LaSalle, an Emmy nominee for his role as the cocky, brilliant surgeon Dr. Peter Benton on NBC's mega-hit, grins, exchanges some small talk and begins to scribble away. He gives the card back to the waitress. ``Thank you,'' she says happily and walks away.

``ER'' has catapulted the intense, personable LaSalle into TV superstardom.

LaSalle has always heeded the advice his mother gave him as a youngster. ``It's not enough for you to be as good as your white counterparts; you have to be better to be considered equal,'' LaSalle explains.

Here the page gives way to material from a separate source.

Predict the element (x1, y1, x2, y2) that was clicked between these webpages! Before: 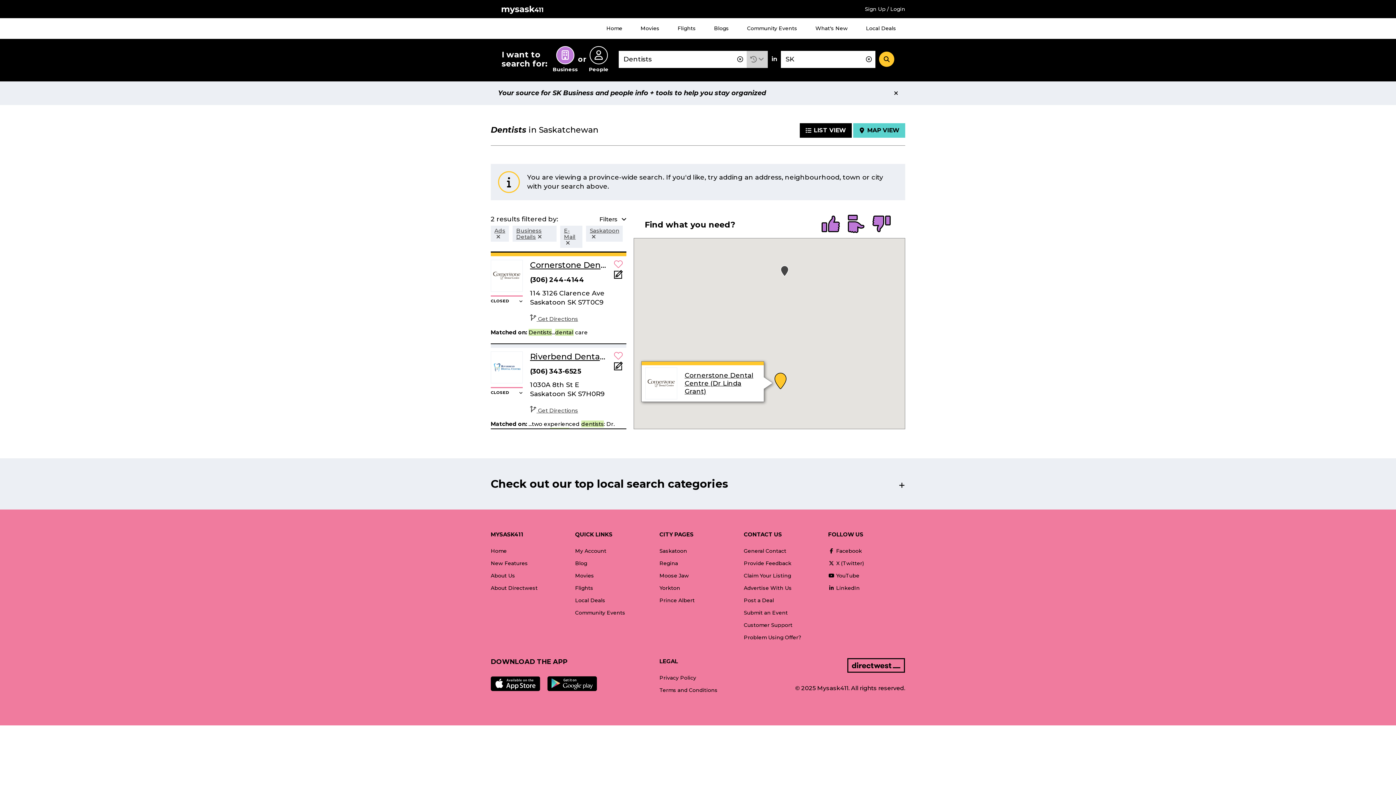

``That doesn't mean I think I'm a better actor than anybody else in the show. The experience I've had in this industry is that I have to come in and do things that maybe some [white] people take for granted. What has worked for me is presenting stuff that's above and beyond the call of duty. It's just like Benton is a perfectionist. He is not just a doctor, he is the ``creme de la creme,'' the elite. I am so committed to my job, but that goes against the image for years that black people are supposed to be shiftless and lazy.''

LaSalle points out that there has never been any mention of Benton's race on ``ER.'' ``There was no reference in the script of him being black'' LaSalle says. ``It has nothing to do with him being black. That's what I love about the show. That's how we make progress. ...'' As soon as ``ER'' concluded its first season in the spring, LaSalle directed ``Psalms From the Underground,'' a short film he wrote about a female black civil rights activist.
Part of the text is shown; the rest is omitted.